TASK STATEMENT
How many lines below include the word "agent"? State that number and nothing else.

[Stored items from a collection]
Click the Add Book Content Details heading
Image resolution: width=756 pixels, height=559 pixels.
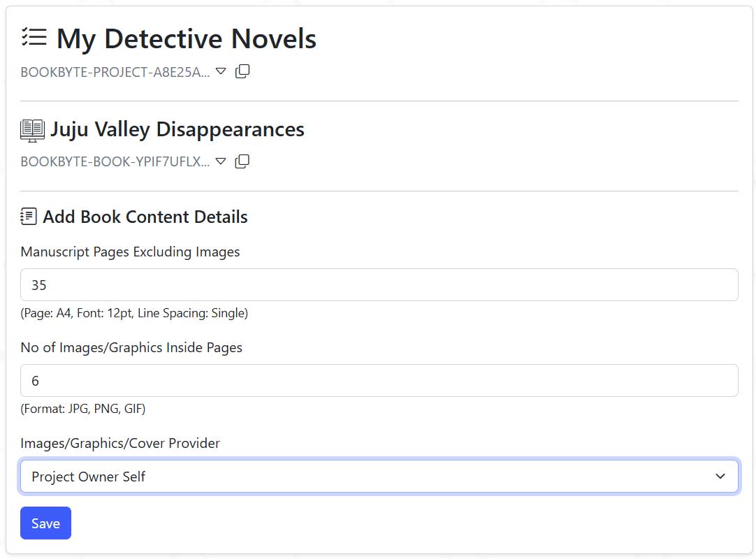(x=145, y=217)
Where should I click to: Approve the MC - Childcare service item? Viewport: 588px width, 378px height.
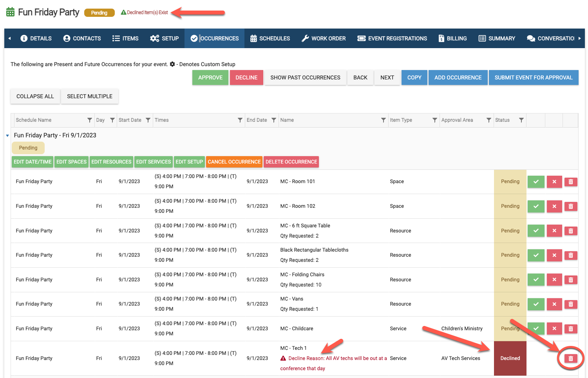[x=536, y=329]
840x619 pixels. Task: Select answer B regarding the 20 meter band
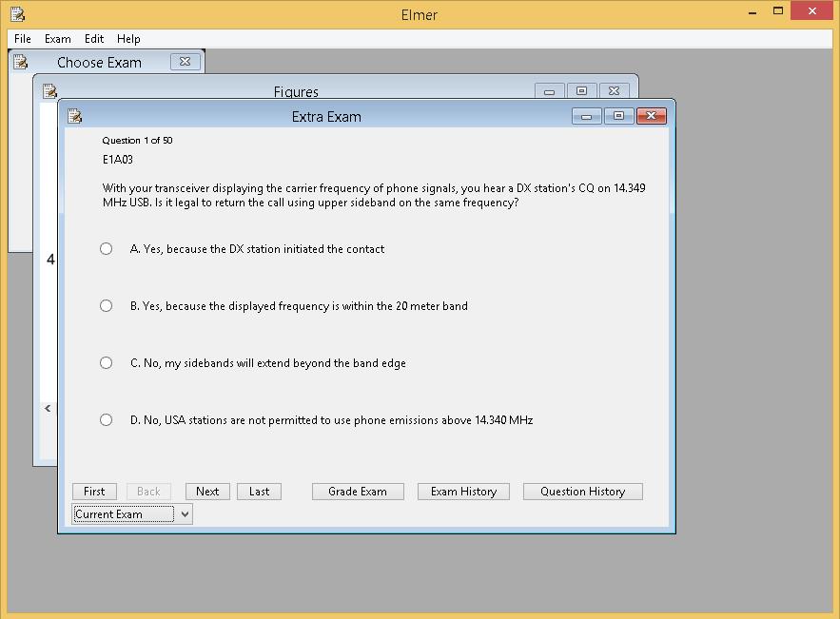(x=106, y=305)
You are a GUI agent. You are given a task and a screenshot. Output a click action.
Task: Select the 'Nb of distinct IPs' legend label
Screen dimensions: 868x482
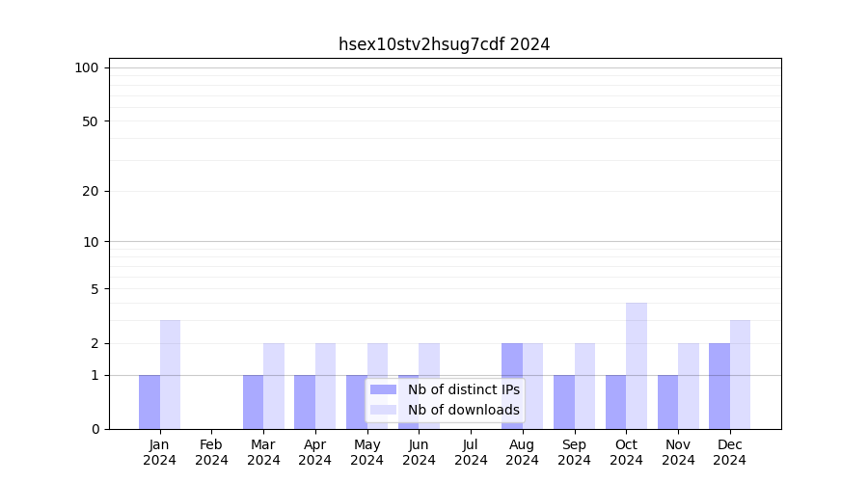(463, 389)
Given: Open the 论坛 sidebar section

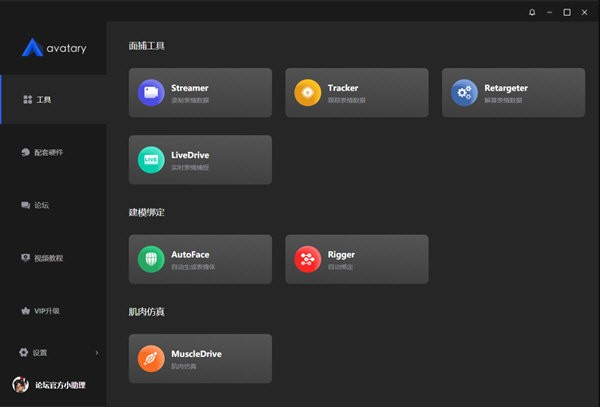Looking at the screenshot, I should tap(40, 205).
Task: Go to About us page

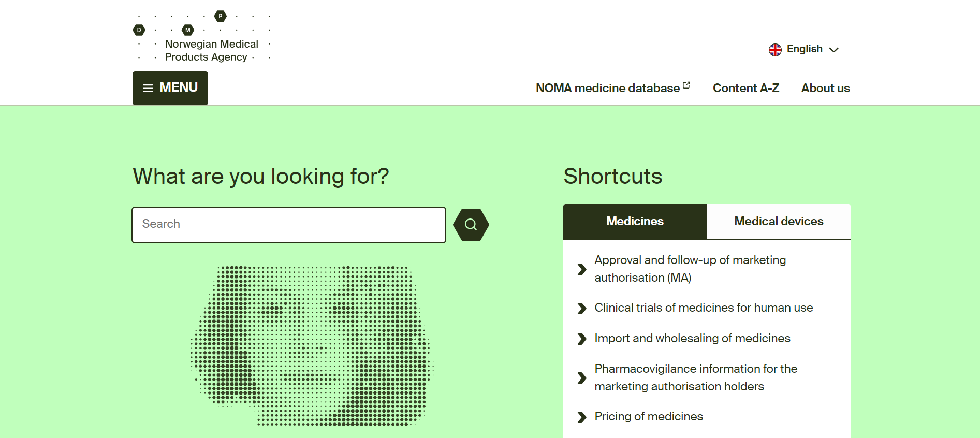Action: click(x=825, y=88)
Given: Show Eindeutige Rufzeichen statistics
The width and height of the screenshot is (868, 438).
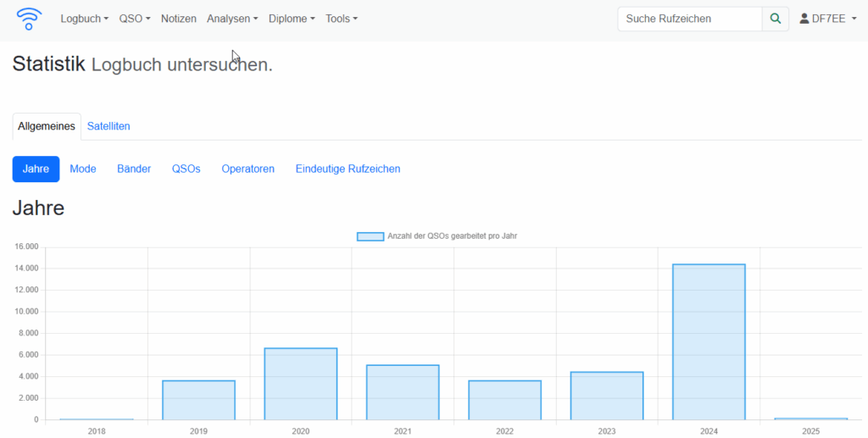Looking at the screenshot, I should point(348,169).
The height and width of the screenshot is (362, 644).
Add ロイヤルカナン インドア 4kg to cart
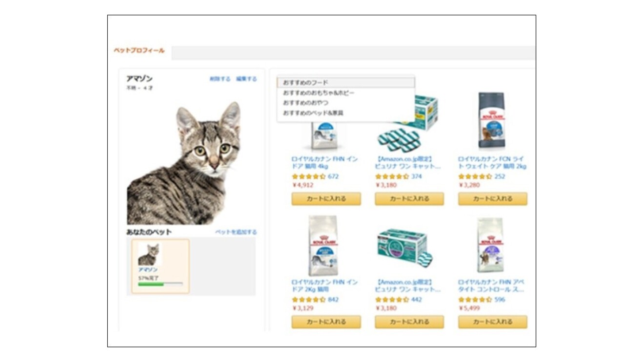(326, 199)

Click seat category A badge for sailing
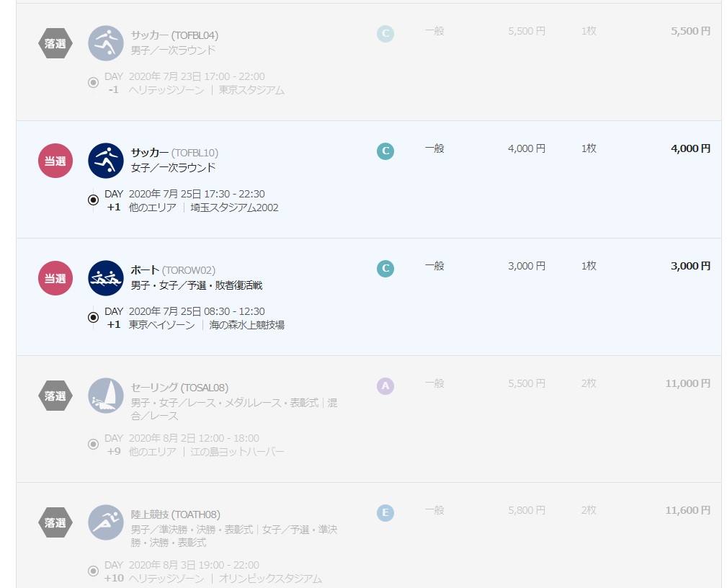[x=385, y=386]
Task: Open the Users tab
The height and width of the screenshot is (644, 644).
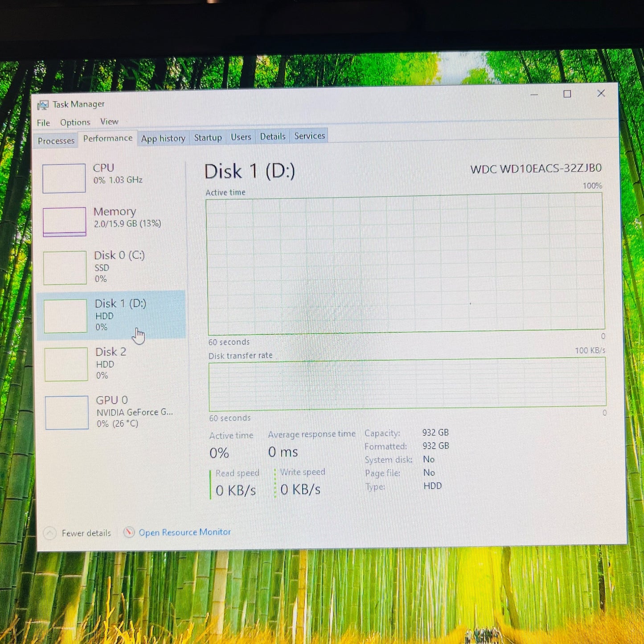Action: tap(241, 137)
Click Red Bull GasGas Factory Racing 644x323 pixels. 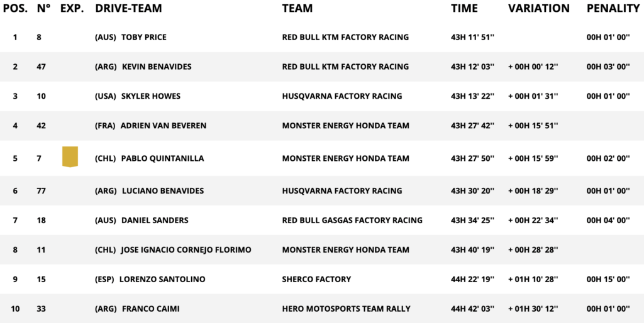352,220
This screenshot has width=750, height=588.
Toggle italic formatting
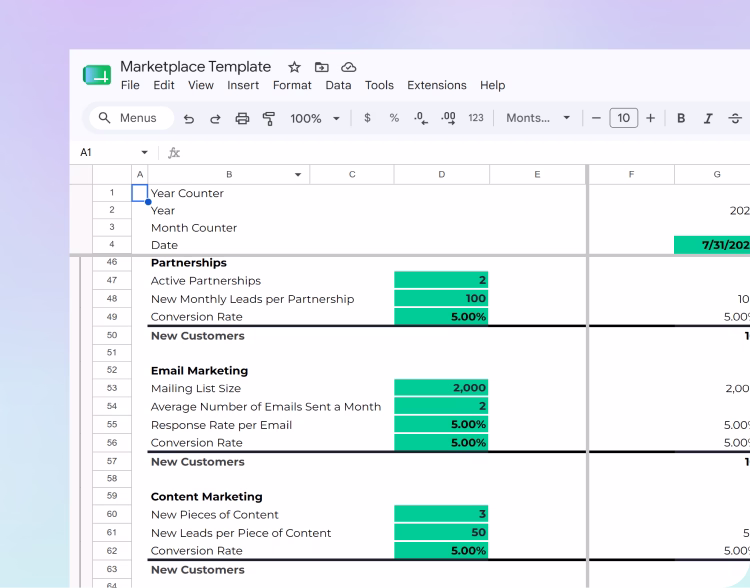point(708,118)
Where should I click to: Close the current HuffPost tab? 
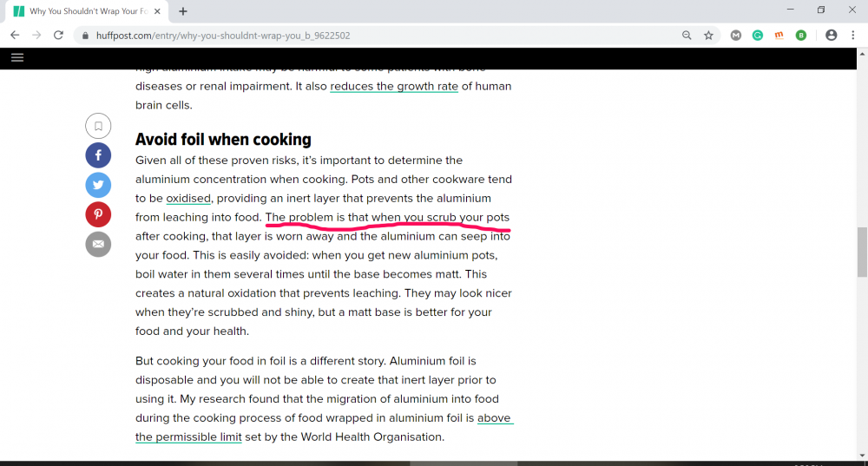tap(158, 11)
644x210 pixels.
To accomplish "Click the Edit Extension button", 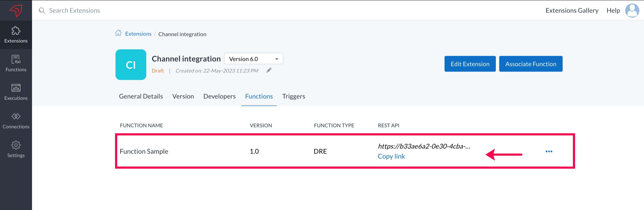I will point(470,64).
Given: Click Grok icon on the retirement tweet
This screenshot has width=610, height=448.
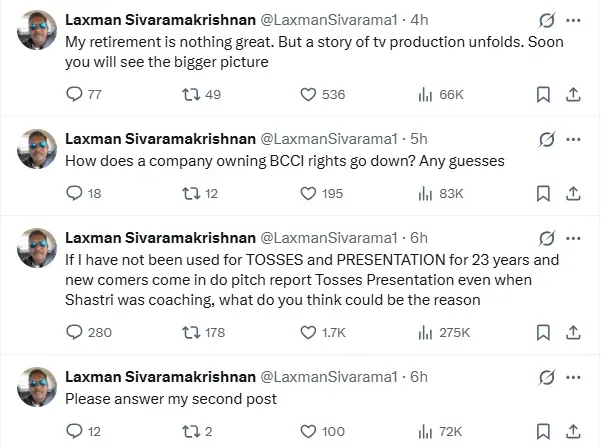Looking at the screenshot, I should 546,20.
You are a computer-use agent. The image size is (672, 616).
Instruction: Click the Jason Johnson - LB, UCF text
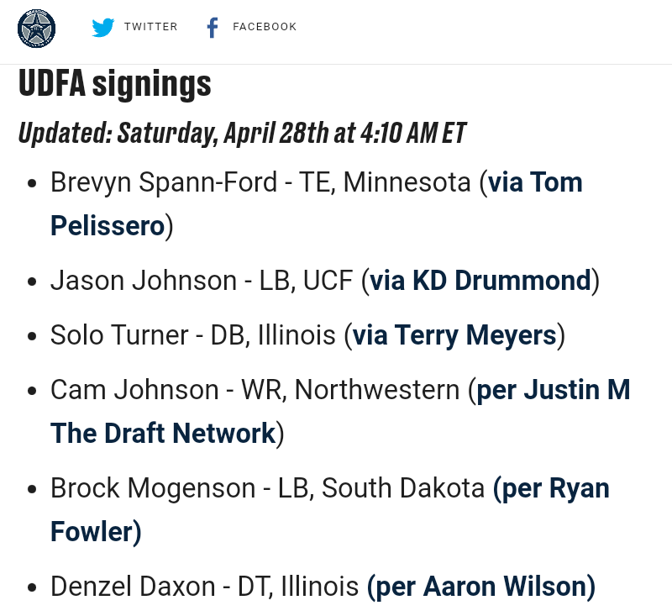pyautogui.click(x=202, y=280)
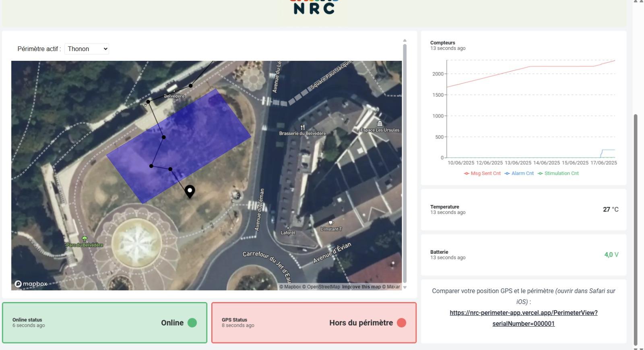Open the Périmètre actif dropdown
Screen dimensions: 644x350
click(87, 49)
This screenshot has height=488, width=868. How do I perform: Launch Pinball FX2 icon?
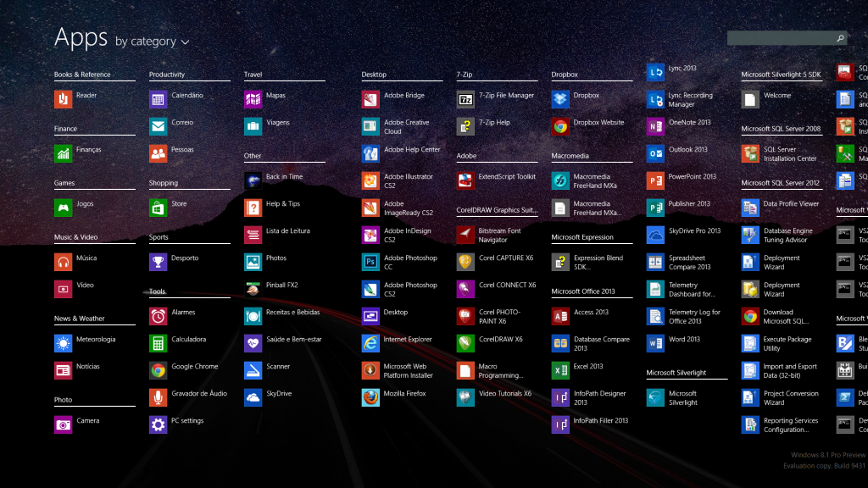253,289
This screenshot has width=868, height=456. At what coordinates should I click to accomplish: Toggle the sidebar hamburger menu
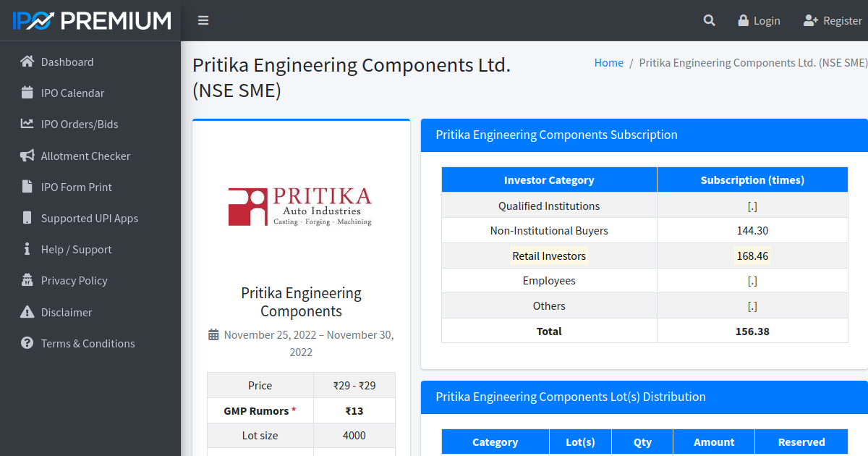203,20
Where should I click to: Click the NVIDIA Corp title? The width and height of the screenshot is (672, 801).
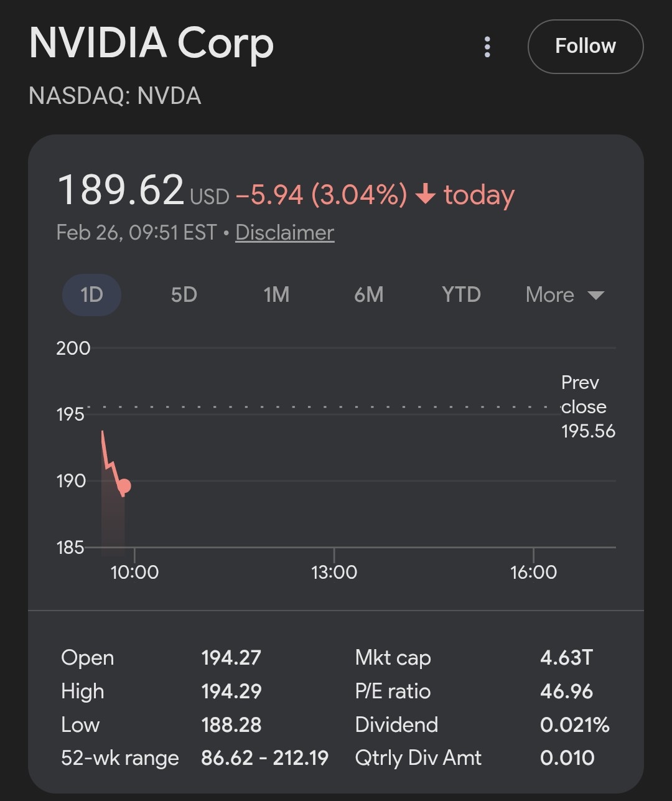pyautogui.click(x=151, y=44)
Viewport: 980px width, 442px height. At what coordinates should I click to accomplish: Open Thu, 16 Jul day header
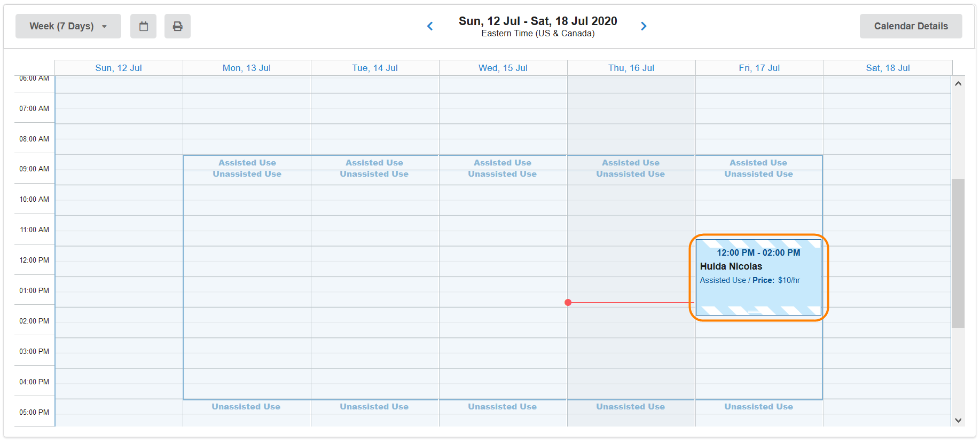pyautogui.click(x=631, y=68)
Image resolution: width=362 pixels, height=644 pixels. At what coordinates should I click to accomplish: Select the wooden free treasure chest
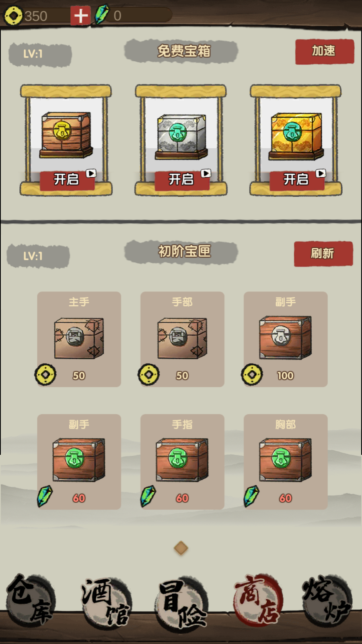coord(66,134)
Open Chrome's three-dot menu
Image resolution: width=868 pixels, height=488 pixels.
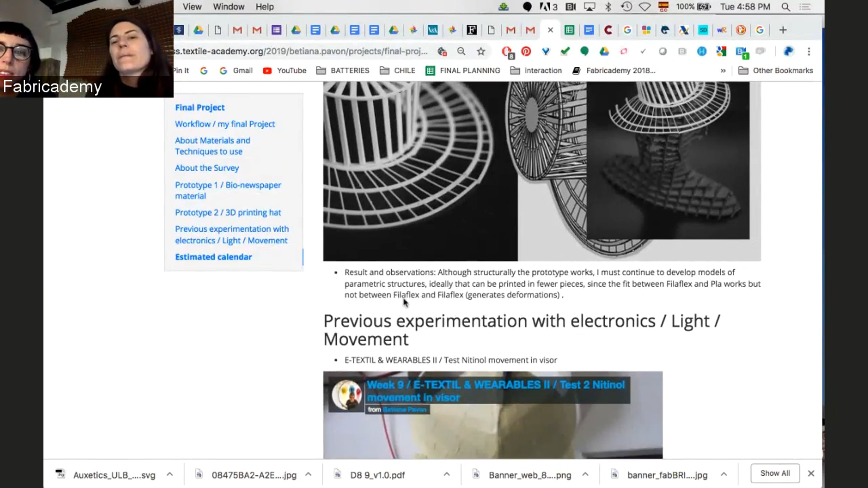pos(809,51)
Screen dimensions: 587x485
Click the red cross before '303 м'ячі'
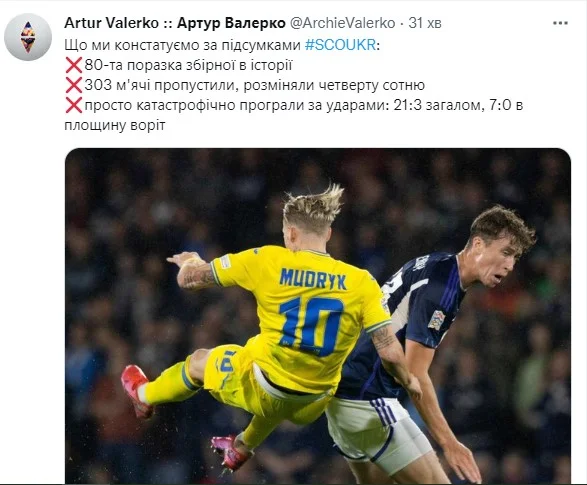74,85
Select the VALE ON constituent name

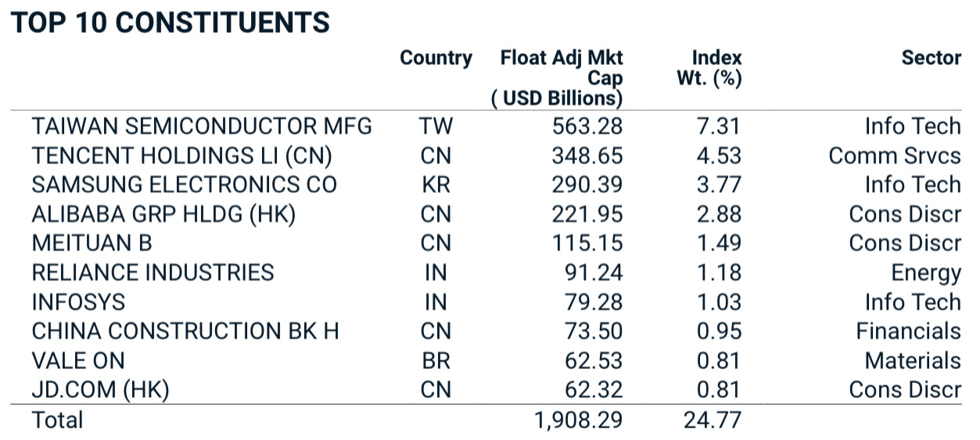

SOLUTION TO THIS EXERCISE
2